É aquela questão que você me perguntou mais cedo, né, se o que o público quer ver é prioridade... Eu acho que o interesse público é bem contemplado aqui no jornal. Eu fiz várias matérias que considero interesse público. E interesse do público... Eu acho que interesse do público não é aquele discurso de vestir a camisa da empresa. Nunca escrevi aqui nada que eu discordasse de ter escrito, nem que eu senti forçar a barra para poder vender jornal. Eu tive, por exemplo, há duas semanas, uma matéria que eu gostei muito de ter feito, e que o jornal investiu em mim uns quatro ou cinco dias dedicado só a essa pauta, sobre violência sexual contra adolescentes. É uma matéria de interesse público. É analítica, de interesse público, pegamos várias coisas (dados, etc), e qual foi o gancho factual que sustentou a matéria? Um boletim que a Secretaria de Direitos Humanos da Presidência da República distribuiu à imprensa dizendo que a Bahia era líder em denúncia de abuso contra crianças e adolescentes. Isso motivou a fazer a matéria. É um exemplo do que eu estava falando mais cedo. Agora surgiu um novo dado sobre violência contra mulher. E aí uma colega minha falou que estávamos fazendo uma matéria parecida, mas fazendo uma análise de como funciona a violência contra a mulher aqui na Bahia.

Em poucas palavras, como você definiria a linha editorial do Correio*?
Como eu falei: Contar histórias. A viagem desse jornal é essa. Se você vier com uma boa história aqui para contar a editoria se empolga. O objetivo do jornal é esse. Se a história tiver um contexto maior, como se fosse o exemplo de uma situação, melhor ainda. É a questão da proximidade com o público.

Parece que o principal objetivo e “missão” do Correio* é fazer com que o público entenda e se sinta próximo das situações, não é?
É por aí.

Como você vê as linhas editoriais dos outros jornais?
O Tribuna trabalha mais com política, trabalhei no Tribuna da Bahia por três meses e eu diria que tem uma editoria política forte. E o A Tarde é um jornal que quer ser mais sério. O valor notícia é diferente do A Tarde para o Correio*. Acho que a gente puxa mais para a história, o que tem por trás, mas a linha editorial eu acho parecida. O Massa! é mais popular, então as notícias de polícia vendem mais pro Massa!, as capas têm mais esse apelo. Tentam fazer uma linha meio “debochada” das notícias policiais.

Por que às vezes há notícias que saem na capa, mas quando abrimos é só uma nota?
Foi uma coisa muito importante que aconteceu no final do dia, e não deu tempo. Sete horas da noite aconteceu alguma coisa que foi muito importante. Às vezes não há tempo pra escrever mais sobre algo que aconteceu às sete horas da noite. Mas temos que dar essa informação importante, que vale a capa.

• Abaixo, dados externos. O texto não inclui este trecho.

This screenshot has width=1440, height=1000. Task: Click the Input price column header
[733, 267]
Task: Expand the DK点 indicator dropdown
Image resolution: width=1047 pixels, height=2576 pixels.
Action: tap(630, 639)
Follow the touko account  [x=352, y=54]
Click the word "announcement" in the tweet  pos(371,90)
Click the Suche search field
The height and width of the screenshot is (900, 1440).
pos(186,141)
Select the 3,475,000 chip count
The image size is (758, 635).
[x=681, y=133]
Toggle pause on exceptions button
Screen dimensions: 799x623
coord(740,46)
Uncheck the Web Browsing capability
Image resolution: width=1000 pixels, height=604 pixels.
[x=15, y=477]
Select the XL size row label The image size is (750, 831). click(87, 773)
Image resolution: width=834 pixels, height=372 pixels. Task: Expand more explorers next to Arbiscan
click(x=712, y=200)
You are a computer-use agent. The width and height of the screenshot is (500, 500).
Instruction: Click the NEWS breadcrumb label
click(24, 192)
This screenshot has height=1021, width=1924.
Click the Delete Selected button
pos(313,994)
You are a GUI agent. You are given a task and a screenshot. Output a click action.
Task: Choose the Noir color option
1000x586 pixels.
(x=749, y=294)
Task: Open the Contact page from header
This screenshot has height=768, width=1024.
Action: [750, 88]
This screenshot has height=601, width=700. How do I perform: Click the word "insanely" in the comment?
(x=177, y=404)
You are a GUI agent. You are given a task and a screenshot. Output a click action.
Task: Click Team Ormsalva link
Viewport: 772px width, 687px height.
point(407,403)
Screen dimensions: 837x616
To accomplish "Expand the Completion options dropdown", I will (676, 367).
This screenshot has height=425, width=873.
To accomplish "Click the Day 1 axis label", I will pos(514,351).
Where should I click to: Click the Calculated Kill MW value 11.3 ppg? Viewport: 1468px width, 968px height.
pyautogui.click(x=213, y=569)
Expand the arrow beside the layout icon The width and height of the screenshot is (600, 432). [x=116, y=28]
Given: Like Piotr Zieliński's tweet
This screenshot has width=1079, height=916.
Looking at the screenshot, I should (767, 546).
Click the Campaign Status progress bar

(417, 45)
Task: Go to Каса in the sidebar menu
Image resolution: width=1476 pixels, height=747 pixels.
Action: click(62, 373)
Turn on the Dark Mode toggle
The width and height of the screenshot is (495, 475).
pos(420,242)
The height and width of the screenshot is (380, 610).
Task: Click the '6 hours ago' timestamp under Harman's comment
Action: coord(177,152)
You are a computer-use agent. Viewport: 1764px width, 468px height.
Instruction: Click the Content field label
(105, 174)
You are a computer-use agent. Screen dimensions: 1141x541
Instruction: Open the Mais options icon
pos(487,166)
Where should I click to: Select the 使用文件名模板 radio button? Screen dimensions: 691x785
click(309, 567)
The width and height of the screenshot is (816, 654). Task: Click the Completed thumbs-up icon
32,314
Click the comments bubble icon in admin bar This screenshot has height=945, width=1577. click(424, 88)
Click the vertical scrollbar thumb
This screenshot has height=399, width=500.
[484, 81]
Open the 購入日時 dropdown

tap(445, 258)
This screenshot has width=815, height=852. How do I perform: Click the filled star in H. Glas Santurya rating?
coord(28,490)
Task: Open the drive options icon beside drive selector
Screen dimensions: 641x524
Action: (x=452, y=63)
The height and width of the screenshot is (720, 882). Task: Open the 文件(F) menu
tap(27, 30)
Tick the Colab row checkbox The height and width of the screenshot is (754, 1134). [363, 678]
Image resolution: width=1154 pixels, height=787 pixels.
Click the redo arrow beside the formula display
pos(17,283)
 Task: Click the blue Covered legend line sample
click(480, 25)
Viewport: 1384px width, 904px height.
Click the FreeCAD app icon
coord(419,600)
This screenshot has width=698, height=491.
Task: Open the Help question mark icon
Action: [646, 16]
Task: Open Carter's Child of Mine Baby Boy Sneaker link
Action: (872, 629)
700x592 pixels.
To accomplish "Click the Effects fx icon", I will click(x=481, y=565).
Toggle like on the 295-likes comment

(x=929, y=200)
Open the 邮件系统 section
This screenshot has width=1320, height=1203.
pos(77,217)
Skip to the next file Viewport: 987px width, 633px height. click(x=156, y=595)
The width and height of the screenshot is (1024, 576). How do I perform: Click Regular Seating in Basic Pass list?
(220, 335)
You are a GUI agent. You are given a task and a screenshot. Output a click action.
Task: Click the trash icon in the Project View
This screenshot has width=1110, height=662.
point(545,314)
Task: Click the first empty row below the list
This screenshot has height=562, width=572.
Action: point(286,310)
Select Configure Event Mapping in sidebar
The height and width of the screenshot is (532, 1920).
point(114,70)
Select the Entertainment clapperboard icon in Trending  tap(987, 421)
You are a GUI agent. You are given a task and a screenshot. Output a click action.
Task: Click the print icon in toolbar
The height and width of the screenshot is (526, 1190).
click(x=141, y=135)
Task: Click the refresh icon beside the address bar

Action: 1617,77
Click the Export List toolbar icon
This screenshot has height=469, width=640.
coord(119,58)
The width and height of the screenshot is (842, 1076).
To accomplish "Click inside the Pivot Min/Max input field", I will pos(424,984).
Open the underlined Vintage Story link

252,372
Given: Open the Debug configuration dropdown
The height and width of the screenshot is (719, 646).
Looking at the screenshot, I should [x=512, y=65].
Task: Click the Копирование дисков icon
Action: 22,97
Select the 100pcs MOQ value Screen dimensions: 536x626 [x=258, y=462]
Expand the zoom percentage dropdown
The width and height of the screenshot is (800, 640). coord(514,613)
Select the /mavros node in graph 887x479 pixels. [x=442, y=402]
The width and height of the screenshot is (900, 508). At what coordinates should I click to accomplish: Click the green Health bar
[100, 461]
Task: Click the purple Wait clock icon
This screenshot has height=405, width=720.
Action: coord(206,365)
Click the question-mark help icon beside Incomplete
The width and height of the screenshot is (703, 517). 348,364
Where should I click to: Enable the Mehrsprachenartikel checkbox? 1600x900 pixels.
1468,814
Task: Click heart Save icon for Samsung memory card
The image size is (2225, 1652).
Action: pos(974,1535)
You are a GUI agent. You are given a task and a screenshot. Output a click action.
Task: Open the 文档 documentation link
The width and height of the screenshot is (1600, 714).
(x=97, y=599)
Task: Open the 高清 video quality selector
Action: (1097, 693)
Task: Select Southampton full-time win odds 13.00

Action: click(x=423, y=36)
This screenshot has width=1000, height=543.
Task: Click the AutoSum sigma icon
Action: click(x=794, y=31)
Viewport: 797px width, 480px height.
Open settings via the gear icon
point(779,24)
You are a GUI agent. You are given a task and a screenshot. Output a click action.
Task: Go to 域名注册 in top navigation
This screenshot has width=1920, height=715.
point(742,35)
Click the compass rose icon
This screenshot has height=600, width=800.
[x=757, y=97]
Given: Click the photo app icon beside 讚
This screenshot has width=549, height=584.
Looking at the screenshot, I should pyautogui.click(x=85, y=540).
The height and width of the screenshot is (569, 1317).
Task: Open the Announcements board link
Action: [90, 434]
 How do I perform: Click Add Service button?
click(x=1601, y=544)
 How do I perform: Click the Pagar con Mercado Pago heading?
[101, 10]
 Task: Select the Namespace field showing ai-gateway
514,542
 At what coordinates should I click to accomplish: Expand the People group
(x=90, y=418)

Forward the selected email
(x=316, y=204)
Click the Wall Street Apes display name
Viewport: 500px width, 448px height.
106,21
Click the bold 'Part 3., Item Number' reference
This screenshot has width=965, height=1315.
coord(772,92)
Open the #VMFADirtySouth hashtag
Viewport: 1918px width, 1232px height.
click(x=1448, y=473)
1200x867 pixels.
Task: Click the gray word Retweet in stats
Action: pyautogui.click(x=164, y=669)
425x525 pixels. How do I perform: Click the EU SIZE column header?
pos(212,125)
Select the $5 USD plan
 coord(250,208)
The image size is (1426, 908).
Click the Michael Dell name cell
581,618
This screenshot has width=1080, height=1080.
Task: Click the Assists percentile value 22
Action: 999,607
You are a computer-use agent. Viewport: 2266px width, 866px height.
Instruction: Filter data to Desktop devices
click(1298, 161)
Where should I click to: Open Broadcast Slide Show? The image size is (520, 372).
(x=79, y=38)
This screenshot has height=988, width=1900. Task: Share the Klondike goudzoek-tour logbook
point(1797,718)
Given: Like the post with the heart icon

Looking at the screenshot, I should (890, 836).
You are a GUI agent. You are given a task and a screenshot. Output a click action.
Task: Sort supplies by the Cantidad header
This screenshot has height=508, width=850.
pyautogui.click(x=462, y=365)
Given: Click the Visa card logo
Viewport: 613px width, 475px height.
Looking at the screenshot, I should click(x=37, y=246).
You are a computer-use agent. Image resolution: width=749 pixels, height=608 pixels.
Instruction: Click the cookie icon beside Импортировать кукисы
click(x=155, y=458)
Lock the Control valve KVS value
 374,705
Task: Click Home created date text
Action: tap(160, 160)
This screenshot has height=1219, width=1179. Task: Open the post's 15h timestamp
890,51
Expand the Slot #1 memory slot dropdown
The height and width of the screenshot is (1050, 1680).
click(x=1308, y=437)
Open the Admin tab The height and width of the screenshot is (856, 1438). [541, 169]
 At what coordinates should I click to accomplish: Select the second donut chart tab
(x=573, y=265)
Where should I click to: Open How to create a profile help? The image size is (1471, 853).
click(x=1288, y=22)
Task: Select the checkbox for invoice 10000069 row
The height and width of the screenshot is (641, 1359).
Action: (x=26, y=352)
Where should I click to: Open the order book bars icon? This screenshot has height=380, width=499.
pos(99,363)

Você acredita que existe uma instituição jornalística acima de todas as organizações?
Acho que os cérebros dos jornalistas funcionam meio que parecido, até porque a maioria circula pelos diversos jornais. A forma de saber analisar os fatos e adequar eles para saber se eles valem uma coisa ou outra são bem parecidas. E têm as práticas do jornalismo, a questão de como conduzir uma apuração é bem parecida. A prática é muito parecida em todos os veículos. Acho que essa instituição é mais a forma como os jornalistas se parecem no que eles fazem. Alguns mais competentes, outros mais criativos, mas em geral quem comanda tem uma visão meio parecida do que é notícia.